Roma, dal corrispondente
Nei primi giorni di aprile è stata firmata una bozza di accordo tra il gruppo dei c.d. 5+1 e l’ Iran che riavvicina due mondi separati da più di 30 anni e che potrebbe, volendo essere timidi, scuotere gli equilibri internazionali. Limitare la corsa al nucleare dell’ex Paese degli Scià in cambio della cancellazione di gran parte delle misure che strozzano l’economia di Teheran, questo in sintesi l’intento. La strada da percorrere per arrivare alla definitiva ratifica dell’intesa – fissata per la fine di giugno – è ancora lunga e irta di ostacoli, sia chiaro. Quelle raggiunte a Losanna sono più che altro delle linee guida che tracciano il perimetro di un mondo ancora da definire che si prospetta pieno di divergenze da appianare e di sospetti da smontare. Ma qualcosa si è mosso e questo è un dato certo. Mancano i dettagli tecnici da discutere, che sicuramente rappresentano la parte più spinosa da risolvere e, a conferma della complessità di questo passaggio, sono le dichiarazioni poco concilianti della Guida Suprema e del Presidente iraniano circa la tempistica con cui le sanzioni dovrebbero essere cancellate: spazzarle via come chiede Teheran alla firma dell’intesa oppure revocarle in maniera graduale di pari passo con il rispetto dei vincoli ai quali il paese mediorientale è chiamato come invece vogliono i 5+1?

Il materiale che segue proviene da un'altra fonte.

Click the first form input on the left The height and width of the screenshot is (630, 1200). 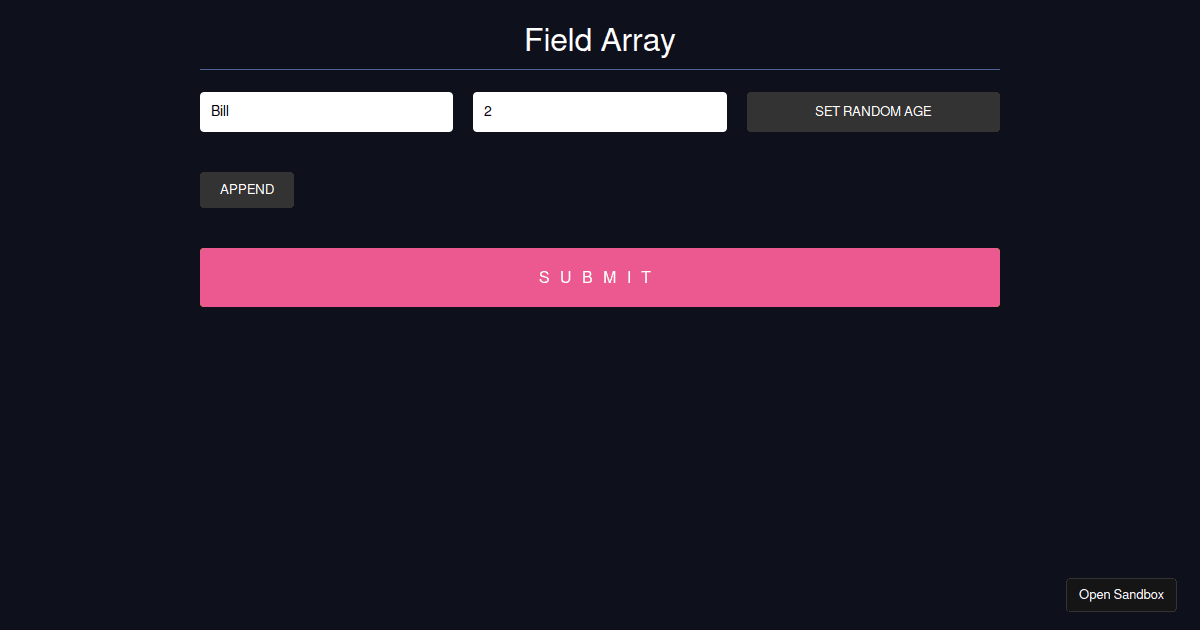(x=326, y=111)
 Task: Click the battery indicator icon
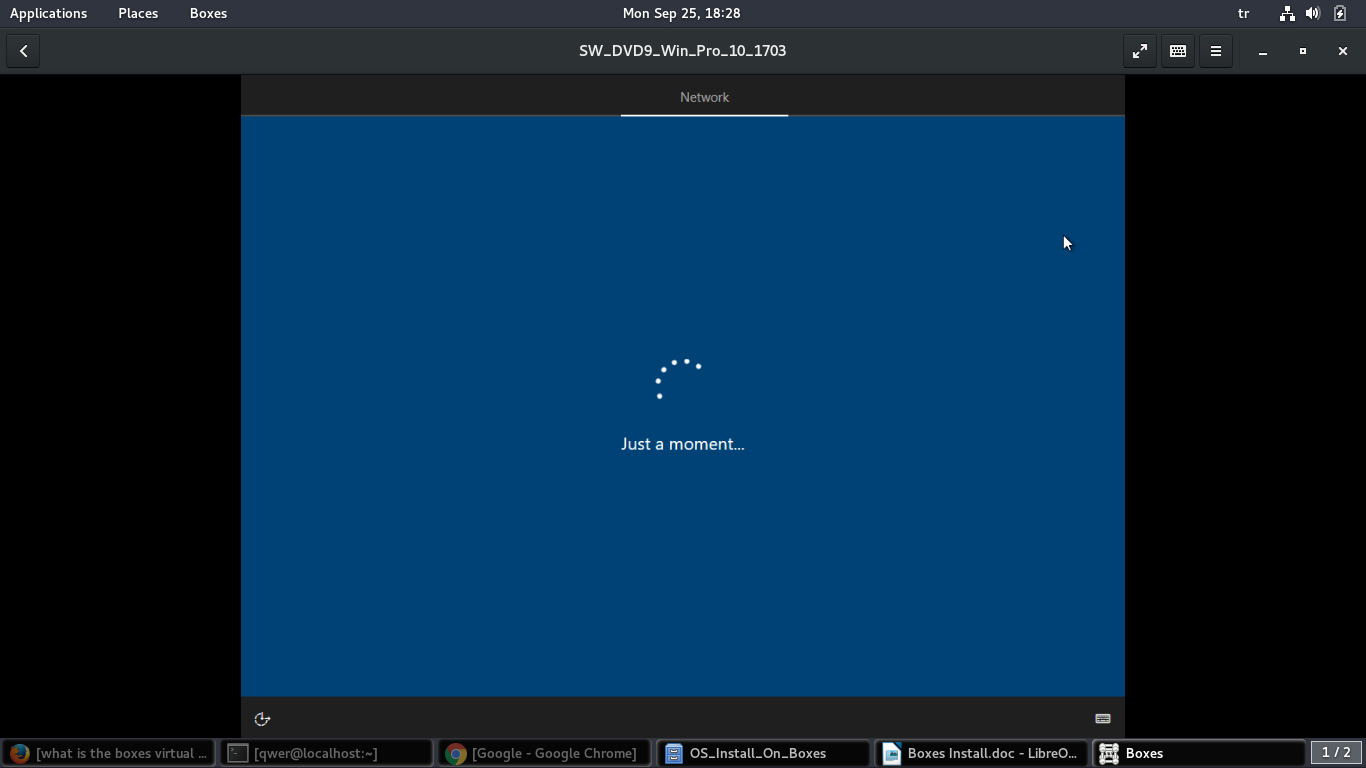pyautogui.click(x=1340, y=13)
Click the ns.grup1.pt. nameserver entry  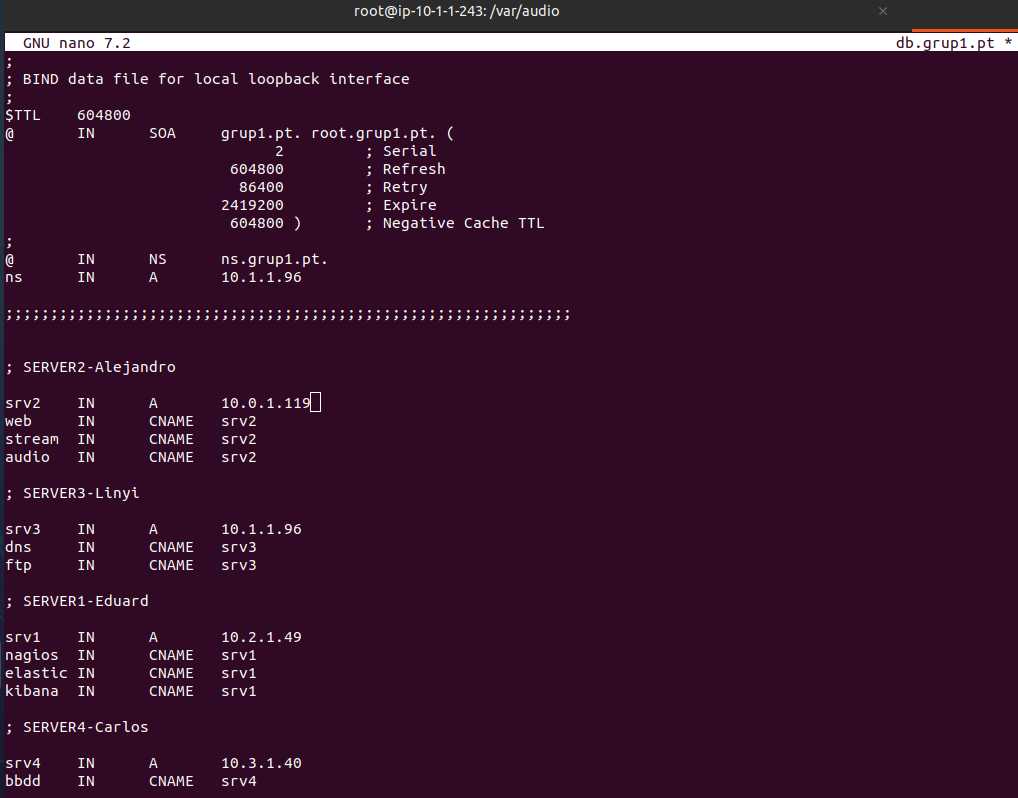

Ma anche questo misurarsi a distanza fa parte dei negoziati che si reggono su dinamiche tanto pratiche quanto di pure propaganda, e proprio su tali aspetti dovranno ragionare i tecnici nei prossimi giorni. Nessuno vuole uscire sconfitto ma qualcuno dovrà pur rimetterci una briciola in più dell’altro. Non potevano mancare, poi, le reazioni dei Paesi che, pur non essendo direttamente coinvolti nelle trattative, dalle stesse vengono tirati in ballo pesantemente a livello politico e strategico. Arabia Saudita e Israele in primis hanno da subito bagnato l’evento come un madornale errore che metterebbe, qualora confermato, in grado l’Iran di continuare ad avere un proprio programma nucleare - semplicemente limitato per un dato periodo – e grazie alla cancellazione delle sanzioni, farebbe confluire ingenti somme di denaro nel Paese che si troverebbe così di colpo più ricco e quindi influente.
I problemi sono evidentemente di ordine geopolitico e mentre per Israele più che il rischio reale di un attacco si prospetterebbe la venuta meno di un nemico contro cui fare fronte comune in patria (le ultime elezioni confermano) e con gli USA, per Riyadh il discorso sarebbe più complesso, in quanto affronta aspetti economici – l’Iran è molto ricco di giacimenti – e politico/religiosi, essendo Teheran sponsor degli sciiti nel mondo. La motivazione addotta, poi, che vedrebbe Teheran dietro le rivolte sciite e vogliosa di poter espandere la propria sfera di influenza, è sicuramente reale e descritta benissimo dall’Arabia che fa lo stesso ma sul fronte opposto. Il fatto è che, nonostante a parole siano tutti molto preoccupati del fatto che l’Iran potrebbe disattendere le promesse e con un colpo di coda riprendere la corsa al nucleare, con in tasca molti più fondi e competenze, sembra che la speranza sia proprio che ciò avvenga. Questo imporrebbe a tutto il sestetto un ripensamento (problematico a causa della presenza di Russia e Cina) e darebbe ragione a Netanyahu e Salman che si ergono come unici partner affidabili nell’area e in grado di gestirne le sorti.
Il vero rischio che corrono i due anomali alleati, però, è che l’Iran abbia invece davvero intenzione di voltare pagina, non avendo più nulla da temere né dall’occidente né tantomeno dall’ex vicino Saddam, passato a miglior vita. Liberatosi dai vincoli che lo tenevano legato ad un’ideologia di scontro, Teheran potrebbe davvero avvalersi di questa opportunità e sparigliare le carte in Medio Oriente. A quel punto, infatti, tutti nell’area dovrebbero misurarsi con un nuovo attore con le loro stesse smanie di protagonismo e in più con una potenziale platea verso cui rivolgersi, numerosa e per alcuni molto fastidiosa.